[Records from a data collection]
[Start of section]

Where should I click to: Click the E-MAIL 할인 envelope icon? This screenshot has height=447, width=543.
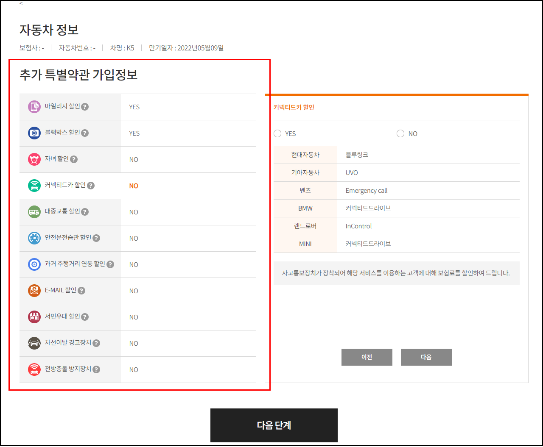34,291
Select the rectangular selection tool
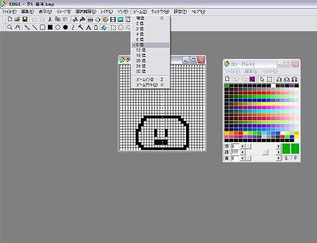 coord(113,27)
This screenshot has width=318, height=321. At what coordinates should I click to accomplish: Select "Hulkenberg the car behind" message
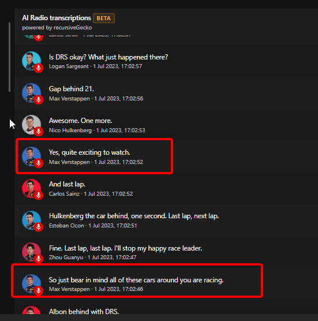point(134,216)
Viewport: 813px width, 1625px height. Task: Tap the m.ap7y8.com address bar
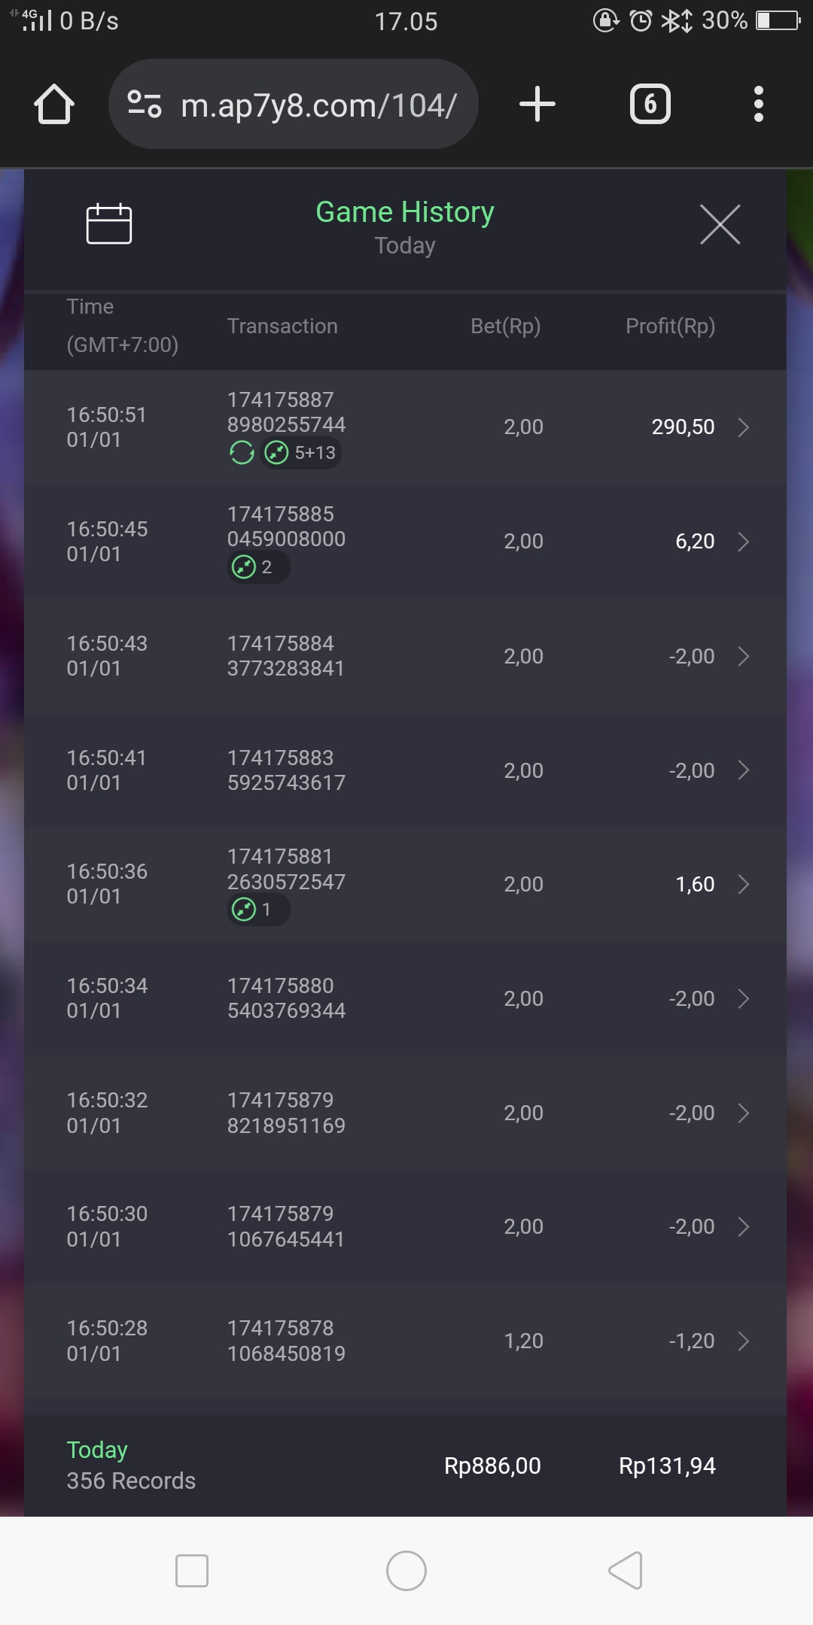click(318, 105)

[End of section]

Aim of the task. The line containing "Viewport: 813px width, 1625px" and all lines after it, through the last line of the records, should be returned exactly. Omit the pictures.

Task solution.
Viewport: 813px width, 1625px height. Task: Tap the m.ap7y8.com address bar
click(318, 105)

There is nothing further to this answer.